**Text passage:**
====================

🤯 This Took Me from $0 to 6 Figures and No One Taught It in School


Let’s be real —

most school business classes teach you how to make a pitch deck…

Not how to actually get people to say yes.

When I was boostrapping my property management business from $0 to six figures, almost every deal I closed are over cold emails and cold phone calls — occasionally meeting at random diners.

No fancy network. No sales team.
Just me, a laptop, and a Google Doc of names.

This is NOT in your business class textbook.

But it works. Here's how:

But FIRST

If you are new, welcome to OCE’s weekly newsletter curated for the ambitious youth…here are some articles you missed from previous weeks:

📈

Why No One Successful Wants to Mentor You

Read More →

🎨

Best tools for building your passion project

Read More

📘

The Future Belongs to Borderless Thinkers

Read More

1. Know who you're actually trying to reach

You can have the perfect message — but if it’s going to the wrong person? Doesn’t matter.

Figure out your Ideal Customer Profile (ICP). It’s just a fancy way of saying:

  • What industry or niche are they in?
  • What's their function (e.g. Designer, Lender, Agent?)
  • What pain are they feeling that you can solve?

You don’t need it to be perfect — just clear enough to start testing.

2. Build a “good enough” list

Most people get stuck here trying to build the perfect list of leads. Don’t.

You just need enough names to start reaching out:

  • 10–20 organizations
  • Or 50-100 people
  • Use tools like Apollo, LinkedIn, or even your own network to source leads
  • Bonus: I landed my first deal from a warm Facebook intro

3. Send cold emails that get replies

You’re not writing a novel. You’re starting a convo.

====================

**Data:**
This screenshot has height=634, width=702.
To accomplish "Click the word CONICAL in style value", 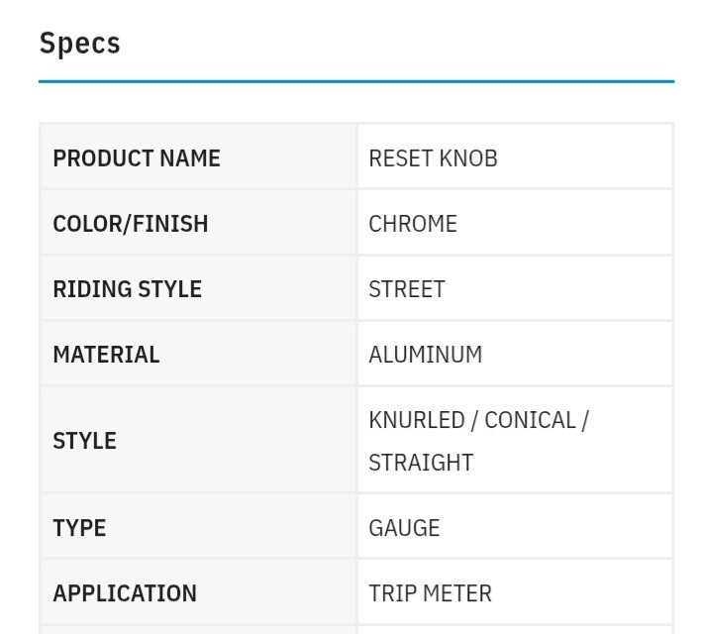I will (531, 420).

====================

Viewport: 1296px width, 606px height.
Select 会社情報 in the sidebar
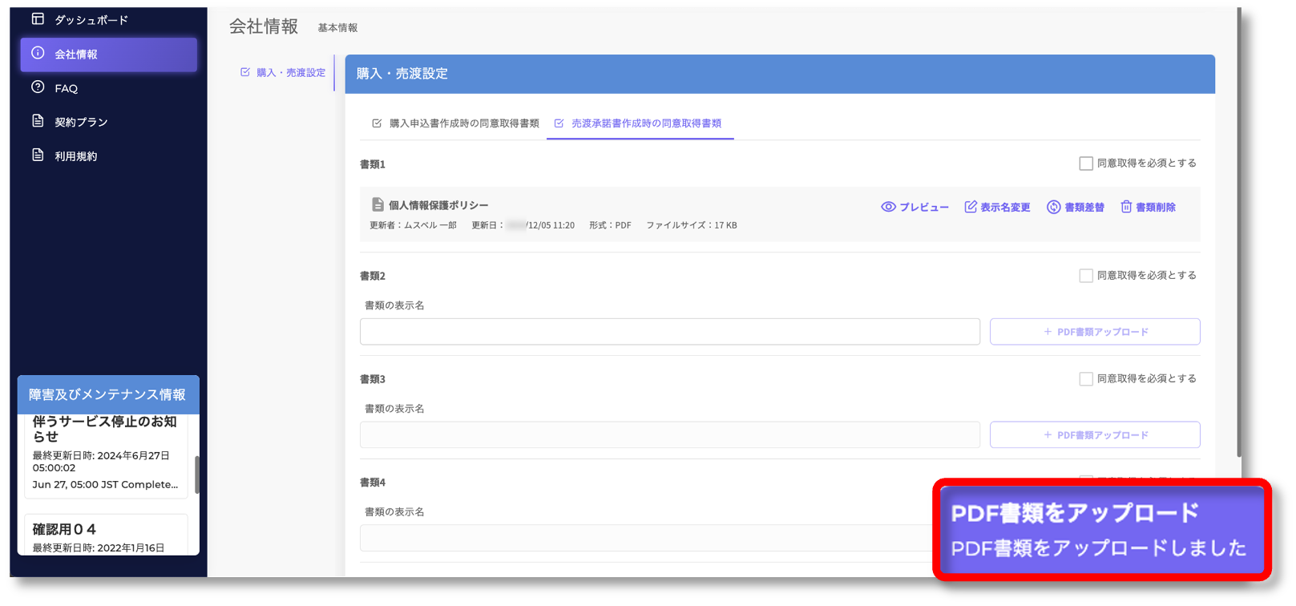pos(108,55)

====================

**Task instructions:**
1. List every numbered step heading in the cold outreach newsletter.
2. Write the next part of the cold outreach newsletter, picking up after its last line.
The entries come from a separate source that has nothing to do with the newsletter.

**Outputs in order:**
1.
1. Know who you're actually trying to reach
2. Build a “good enough” list
3. Send cold emails that get replies

2.
Here’s a super simple formula for your own project:

Subject Line: “Quick question about your student club”
Hook: “Noticed your club just launched a mental health initiative — super cool.”
Value: “I’m working on a student-led project that helps teens run peer support workshops in schools.”
CTA: “Would you be open to a 10-min chat this week? I’d love to learn how you got started and maybe see if there’s a way to collaborate.”

Follow up 2–3 times. Add value each time. Never just say “following up.”

4. Cold calling is uncomfortable — which is exactly why it works

No one wants to cold call. Which is exactly why you should.

It’s fast, direct, and insanely effective.

Start with a trigger (something personal or recent):

“Hey, I saw your school just hosted a youth climate summit — that’s awesome.”

Drop your value (what you’re working on + who it helps):

“I’m working on a student-led project that helps teens turn their ideas into community impact campaigns. We just ran our first pilot with 20 students in Toronto.”

Ask for advice (low-pressure way to start a convo):

“I was hoping to get your quick take on something I’m building — do you have 10 minutes this week to chat?”

Pro tip: Use a script. Even seasoned founders do.

5. Qualify them during the conversation

It’s easy to get excited when someone replies or agrees to a chat — but not every convo is worth your time.

Use the first 5 minutes to figure out if:

  • They actually have the problem you’re solving
  • They’re in a position to collaborate, test, or share your project
  • They’re excited enough to take the next step with you (pilot, repost, introduce you to someone, etc.)

Think of it like this: you’re not just trying to impress them — you’re testing if they’re a fit too.

Here are a few easy, low-pressure questions:

  • “Have you tried anything like this before?”
  • “What’s been your biggest challenge around [relevant problem]?”
  • “Would something like this actually be useful at your school/community?”

If it’s a no — cool. Move on. Every convo is data.

Real talk:

AI can build your website.
It can write your sales copy.
It can even pretend to be your assistant.

But it can’t build trust.
It can’t read people.
And it sure can’t close deals over a burger at a random diner.

That’s your edge.
And if you’re scrappy, curious, and willing to hear “no” a bunch of times — you’re already ahead.

Like what you read? Share with friends!

PS. This summer, we are going to tackle pressing global issues and drive innovation in regions (such as your own community) where it is needed the most. Want in?

We run a summer cohort for ambitious youth (high school and undergrads) to work directly with world-class founders while learning from Silicon Valley leaders.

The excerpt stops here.